Stored data entries:
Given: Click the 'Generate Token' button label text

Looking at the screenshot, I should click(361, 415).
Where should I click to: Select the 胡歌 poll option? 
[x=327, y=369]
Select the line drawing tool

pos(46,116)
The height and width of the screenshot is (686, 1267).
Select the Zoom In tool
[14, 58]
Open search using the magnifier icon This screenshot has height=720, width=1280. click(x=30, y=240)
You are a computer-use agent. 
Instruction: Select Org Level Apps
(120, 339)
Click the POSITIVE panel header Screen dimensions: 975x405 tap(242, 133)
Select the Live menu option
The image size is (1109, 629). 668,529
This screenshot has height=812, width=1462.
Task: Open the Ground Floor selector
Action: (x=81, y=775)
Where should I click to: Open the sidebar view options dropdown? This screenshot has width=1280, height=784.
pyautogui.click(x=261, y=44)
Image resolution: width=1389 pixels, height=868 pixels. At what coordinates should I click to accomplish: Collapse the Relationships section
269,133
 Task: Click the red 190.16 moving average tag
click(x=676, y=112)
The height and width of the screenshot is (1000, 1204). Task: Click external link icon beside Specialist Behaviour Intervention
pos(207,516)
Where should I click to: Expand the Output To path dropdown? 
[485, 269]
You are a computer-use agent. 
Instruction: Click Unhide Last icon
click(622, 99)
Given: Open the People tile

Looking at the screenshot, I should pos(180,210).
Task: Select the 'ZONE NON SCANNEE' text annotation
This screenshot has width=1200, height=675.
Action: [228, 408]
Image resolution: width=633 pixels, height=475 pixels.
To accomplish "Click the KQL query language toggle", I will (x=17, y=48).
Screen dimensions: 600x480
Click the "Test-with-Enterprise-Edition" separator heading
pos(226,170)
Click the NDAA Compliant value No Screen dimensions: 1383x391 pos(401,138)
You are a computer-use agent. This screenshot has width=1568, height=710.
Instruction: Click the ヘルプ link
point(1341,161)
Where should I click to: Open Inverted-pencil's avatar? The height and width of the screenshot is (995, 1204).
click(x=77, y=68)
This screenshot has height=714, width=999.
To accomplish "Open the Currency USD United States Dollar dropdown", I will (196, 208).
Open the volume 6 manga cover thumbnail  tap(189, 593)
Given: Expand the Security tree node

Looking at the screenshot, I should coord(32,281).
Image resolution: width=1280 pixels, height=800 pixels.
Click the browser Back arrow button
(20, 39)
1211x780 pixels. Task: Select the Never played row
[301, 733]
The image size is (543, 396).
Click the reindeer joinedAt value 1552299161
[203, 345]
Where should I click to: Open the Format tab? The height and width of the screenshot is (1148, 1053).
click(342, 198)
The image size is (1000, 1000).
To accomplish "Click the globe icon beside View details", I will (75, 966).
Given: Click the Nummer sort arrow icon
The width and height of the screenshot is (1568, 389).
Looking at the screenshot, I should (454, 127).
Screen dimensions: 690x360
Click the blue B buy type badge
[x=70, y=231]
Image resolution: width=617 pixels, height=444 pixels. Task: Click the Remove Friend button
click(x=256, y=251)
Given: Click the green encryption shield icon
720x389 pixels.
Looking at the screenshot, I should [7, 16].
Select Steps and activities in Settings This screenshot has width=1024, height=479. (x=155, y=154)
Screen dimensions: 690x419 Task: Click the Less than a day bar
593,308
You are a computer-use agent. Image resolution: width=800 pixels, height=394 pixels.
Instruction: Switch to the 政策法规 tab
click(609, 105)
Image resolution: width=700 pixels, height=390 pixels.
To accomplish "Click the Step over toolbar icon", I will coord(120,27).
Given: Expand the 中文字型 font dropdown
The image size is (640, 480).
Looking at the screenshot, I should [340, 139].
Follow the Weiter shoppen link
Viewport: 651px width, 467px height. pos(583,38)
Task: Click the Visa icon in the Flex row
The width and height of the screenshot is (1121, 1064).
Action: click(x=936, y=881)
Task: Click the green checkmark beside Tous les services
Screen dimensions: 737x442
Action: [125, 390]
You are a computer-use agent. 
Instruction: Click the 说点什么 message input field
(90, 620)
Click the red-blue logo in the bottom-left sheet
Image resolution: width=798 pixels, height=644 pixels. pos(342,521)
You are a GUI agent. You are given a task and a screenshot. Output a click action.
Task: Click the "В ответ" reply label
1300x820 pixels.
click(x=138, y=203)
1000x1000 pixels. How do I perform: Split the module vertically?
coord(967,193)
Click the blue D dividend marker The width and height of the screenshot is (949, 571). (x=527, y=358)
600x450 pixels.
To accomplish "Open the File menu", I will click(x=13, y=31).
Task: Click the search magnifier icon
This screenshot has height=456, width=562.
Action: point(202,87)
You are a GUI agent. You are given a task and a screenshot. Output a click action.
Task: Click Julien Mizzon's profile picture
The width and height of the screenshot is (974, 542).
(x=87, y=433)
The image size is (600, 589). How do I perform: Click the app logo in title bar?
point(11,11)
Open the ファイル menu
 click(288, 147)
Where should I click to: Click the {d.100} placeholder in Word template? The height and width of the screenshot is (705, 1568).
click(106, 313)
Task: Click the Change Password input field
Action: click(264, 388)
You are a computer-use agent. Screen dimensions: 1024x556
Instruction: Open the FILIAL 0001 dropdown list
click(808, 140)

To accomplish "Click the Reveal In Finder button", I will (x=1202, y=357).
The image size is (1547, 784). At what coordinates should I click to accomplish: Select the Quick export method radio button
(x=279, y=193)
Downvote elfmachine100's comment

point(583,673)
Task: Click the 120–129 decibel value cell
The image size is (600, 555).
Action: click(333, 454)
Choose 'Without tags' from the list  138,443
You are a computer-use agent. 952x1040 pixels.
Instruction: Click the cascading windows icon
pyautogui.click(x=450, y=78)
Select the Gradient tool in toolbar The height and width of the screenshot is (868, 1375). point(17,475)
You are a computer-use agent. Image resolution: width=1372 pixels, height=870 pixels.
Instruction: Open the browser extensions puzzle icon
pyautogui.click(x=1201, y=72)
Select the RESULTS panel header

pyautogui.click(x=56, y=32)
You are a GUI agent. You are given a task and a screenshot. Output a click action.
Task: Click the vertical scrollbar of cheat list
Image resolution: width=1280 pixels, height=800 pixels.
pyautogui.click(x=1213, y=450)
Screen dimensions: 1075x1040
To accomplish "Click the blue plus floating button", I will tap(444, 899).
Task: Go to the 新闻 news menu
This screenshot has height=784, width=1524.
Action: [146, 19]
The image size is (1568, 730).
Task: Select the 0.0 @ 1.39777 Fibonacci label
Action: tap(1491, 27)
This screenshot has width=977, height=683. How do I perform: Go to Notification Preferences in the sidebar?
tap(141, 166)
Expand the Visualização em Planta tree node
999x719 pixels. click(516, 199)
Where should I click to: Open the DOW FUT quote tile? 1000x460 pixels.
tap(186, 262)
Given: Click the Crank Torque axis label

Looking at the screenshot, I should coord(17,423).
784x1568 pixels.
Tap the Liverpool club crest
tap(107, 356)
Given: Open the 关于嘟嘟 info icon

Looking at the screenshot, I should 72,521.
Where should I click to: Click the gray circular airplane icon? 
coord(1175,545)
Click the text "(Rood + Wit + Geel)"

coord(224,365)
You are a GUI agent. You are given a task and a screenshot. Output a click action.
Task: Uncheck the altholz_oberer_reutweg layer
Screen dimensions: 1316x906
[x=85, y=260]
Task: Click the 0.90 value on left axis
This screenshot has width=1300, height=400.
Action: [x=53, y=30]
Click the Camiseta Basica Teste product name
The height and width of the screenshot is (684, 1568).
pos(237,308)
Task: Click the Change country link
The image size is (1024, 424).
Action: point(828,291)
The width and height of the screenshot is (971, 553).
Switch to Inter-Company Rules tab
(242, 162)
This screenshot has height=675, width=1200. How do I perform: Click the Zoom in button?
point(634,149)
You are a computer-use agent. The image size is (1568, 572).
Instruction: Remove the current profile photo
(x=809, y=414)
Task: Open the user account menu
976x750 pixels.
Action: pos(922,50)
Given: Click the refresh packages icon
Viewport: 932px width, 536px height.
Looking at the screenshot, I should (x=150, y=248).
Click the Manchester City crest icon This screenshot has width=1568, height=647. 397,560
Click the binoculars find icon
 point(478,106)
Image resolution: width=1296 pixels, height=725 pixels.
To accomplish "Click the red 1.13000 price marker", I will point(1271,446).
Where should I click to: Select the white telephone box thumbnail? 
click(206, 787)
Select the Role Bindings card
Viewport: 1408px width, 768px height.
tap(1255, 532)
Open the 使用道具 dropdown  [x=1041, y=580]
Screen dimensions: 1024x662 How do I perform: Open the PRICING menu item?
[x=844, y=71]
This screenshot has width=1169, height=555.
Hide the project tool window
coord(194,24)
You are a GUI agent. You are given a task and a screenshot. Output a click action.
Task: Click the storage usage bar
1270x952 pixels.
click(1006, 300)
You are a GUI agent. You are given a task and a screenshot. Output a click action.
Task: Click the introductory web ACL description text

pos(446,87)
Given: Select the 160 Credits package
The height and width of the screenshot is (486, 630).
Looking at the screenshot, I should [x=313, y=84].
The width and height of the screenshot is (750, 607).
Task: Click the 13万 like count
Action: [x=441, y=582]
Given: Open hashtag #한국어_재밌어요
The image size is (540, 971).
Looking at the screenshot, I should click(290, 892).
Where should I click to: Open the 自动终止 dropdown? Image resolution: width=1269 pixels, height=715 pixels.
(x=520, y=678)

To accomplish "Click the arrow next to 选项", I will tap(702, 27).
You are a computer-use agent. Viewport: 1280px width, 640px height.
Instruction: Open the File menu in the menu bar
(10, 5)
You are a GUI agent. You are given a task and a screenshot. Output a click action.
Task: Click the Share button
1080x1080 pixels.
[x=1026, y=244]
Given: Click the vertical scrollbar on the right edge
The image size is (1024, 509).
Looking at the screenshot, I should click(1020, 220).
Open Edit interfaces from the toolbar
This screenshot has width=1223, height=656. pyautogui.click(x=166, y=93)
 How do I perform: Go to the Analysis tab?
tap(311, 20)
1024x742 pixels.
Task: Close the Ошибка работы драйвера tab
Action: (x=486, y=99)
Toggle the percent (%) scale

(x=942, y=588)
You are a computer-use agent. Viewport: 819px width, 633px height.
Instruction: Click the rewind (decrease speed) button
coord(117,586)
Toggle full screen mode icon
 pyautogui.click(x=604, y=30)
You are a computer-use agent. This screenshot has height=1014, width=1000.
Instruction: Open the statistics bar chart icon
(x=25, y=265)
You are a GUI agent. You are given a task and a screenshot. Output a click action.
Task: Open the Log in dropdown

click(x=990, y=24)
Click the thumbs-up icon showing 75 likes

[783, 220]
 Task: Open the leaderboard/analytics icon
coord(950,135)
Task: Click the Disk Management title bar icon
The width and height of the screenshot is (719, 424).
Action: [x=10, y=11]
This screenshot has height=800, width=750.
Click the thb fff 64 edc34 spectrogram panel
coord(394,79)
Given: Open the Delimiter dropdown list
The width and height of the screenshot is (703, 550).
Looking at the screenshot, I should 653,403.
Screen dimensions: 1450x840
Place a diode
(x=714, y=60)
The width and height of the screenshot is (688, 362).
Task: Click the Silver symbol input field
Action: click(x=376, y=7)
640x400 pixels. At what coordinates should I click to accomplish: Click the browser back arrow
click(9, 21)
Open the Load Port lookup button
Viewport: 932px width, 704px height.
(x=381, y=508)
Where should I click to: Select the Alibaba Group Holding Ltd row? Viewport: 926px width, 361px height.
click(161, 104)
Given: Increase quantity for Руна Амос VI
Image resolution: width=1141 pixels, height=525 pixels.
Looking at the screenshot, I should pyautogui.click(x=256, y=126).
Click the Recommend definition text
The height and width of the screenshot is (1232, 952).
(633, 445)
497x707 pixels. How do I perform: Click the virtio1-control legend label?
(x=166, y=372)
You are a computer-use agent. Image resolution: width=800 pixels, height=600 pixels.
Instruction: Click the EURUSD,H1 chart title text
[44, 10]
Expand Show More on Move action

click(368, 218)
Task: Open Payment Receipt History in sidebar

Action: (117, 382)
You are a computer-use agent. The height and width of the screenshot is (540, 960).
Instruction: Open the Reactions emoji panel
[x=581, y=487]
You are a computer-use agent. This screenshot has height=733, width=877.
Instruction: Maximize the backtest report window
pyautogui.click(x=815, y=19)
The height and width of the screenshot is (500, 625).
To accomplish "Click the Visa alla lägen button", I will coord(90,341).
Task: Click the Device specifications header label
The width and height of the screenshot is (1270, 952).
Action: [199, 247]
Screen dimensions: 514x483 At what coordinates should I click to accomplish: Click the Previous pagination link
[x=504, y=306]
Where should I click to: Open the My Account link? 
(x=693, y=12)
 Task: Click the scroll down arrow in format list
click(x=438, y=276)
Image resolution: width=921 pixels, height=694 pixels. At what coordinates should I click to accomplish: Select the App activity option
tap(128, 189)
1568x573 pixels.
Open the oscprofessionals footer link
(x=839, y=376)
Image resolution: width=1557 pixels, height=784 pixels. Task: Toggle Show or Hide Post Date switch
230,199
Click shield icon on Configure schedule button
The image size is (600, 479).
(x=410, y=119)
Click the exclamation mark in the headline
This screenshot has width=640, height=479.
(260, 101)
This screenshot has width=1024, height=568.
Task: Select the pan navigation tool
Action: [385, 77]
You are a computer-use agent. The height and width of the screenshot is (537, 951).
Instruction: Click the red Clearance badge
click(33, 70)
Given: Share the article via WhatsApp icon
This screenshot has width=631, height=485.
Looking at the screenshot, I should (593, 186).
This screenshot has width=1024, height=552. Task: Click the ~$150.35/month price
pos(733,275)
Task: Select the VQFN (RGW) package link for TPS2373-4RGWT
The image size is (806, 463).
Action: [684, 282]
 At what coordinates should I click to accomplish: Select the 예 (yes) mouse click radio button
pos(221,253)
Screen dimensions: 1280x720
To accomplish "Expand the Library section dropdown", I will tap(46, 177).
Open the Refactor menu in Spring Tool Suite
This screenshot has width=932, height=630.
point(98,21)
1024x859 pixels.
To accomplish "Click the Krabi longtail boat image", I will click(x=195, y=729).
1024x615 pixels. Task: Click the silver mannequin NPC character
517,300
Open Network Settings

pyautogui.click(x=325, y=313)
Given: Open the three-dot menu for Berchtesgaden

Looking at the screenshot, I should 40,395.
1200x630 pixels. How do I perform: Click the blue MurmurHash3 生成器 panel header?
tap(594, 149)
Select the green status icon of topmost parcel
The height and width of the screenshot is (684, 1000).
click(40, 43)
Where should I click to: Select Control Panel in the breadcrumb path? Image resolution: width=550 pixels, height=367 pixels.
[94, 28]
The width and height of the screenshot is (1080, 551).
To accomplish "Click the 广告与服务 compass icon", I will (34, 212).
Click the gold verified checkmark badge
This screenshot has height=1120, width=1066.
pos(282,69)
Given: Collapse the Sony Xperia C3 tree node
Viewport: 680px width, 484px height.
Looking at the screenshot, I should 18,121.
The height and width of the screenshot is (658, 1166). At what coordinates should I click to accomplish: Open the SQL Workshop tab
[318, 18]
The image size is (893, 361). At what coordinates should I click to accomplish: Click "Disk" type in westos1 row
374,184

Task » For every line in the data above that holds "Visa", return the line itself.

Written answer »
Task: Click the Visa icon in the Flex row
To accomplish "Click the Visa alla lägen button", I will coord(90,341).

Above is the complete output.